Мысли не бежали – они дрожали. Внутренний шум был похож на гудение старого холодильника, который невозможно отключить, но можно притвориться, что его нет. Она сидела, смотрела в никуда, и вдруг – вспомнила. Не вспышкой, а сквозняком. Сквозняком из одного из тех обучающих роликов, которые в своё время казались смешными, а теперь – последним рубежом здравого смысла. Там женщина в обтягивающем трико объясняла, как справляться со стрессом с помощью дыхания и… фикуса. Серьёзно. "Найдите в доме зелёного друга", – говорила она, улыбаясь, как будто перед ней не камера, а кастрюля с кокаином. – "Он поможет вам восстановить баланс".

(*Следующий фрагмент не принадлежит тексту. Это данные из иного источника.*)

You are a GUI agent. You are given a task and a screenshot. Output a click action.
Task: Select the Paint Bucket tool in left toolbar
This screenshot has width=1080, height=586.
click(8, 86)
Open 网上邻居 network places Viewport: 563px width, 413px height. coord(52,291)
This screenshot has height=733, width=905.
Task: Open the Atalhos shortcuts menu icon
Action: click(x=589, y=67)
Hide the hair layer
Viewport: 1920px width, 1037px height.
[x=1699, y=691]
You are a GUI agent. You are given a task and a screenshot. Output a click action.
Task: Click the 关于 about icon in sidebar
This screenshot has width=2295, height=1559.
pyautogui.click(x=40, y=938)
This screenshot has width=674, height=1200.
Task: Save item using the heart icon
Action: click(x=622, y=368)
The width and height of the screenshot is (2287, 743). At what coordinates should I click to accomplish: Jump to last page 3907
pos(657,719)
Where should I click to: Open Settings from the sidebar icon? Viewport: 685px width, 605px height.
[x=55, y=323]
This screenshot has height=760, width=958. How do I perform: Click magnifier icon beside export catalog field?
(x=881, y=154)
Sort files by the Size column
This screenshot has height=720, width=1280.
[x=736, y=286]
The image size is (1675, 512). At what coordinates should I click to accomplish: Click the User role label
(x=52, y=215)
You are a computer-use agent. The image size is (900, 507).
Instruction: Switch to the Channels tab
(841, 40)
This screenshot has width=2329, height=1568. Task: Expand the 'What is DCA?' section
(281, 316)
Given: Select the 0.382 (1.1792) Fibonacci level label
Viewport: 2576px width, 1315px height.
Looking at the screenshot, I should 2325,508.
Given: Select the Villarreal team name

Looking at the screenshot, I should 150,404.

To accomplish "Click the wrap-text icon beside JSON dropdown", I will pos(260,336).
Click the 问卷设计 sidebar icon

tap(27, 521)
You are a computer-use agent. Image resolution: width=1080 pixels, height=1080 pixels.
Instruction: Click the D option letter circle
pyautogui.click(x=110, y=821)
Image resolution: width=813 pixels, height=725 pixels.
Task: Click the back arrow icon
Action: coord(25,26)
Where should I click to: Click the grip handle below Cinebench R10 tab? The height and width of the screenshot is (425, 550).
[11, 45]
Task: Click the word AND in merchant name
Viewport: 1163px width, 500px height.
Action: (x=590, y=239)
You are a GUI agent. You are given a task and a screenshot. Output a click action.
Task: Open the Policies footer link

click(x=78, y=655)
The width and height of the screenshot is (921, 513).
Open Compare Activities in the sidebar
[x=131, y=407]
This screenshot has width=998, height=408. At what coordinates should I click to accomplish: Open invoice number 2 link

Зелёный друг у Валентины имелся. Он стоял в углу комнаты между тумбочкой и сушилкой для белья. Фикус. Жалкий. Склонённый к философии. С листом, пожелтевшим с одной стороны, с хрупким стеблем, обмотанным ниткой – не для красоты, а для удержания равновесия. Он выглядел так, будто всю свою ботаническую жизнь он наблюдал не за солнцем, а за трагедиями людей, и накопил достаточно молчаливого опыта, чтобы считаться свидетелем бедствий.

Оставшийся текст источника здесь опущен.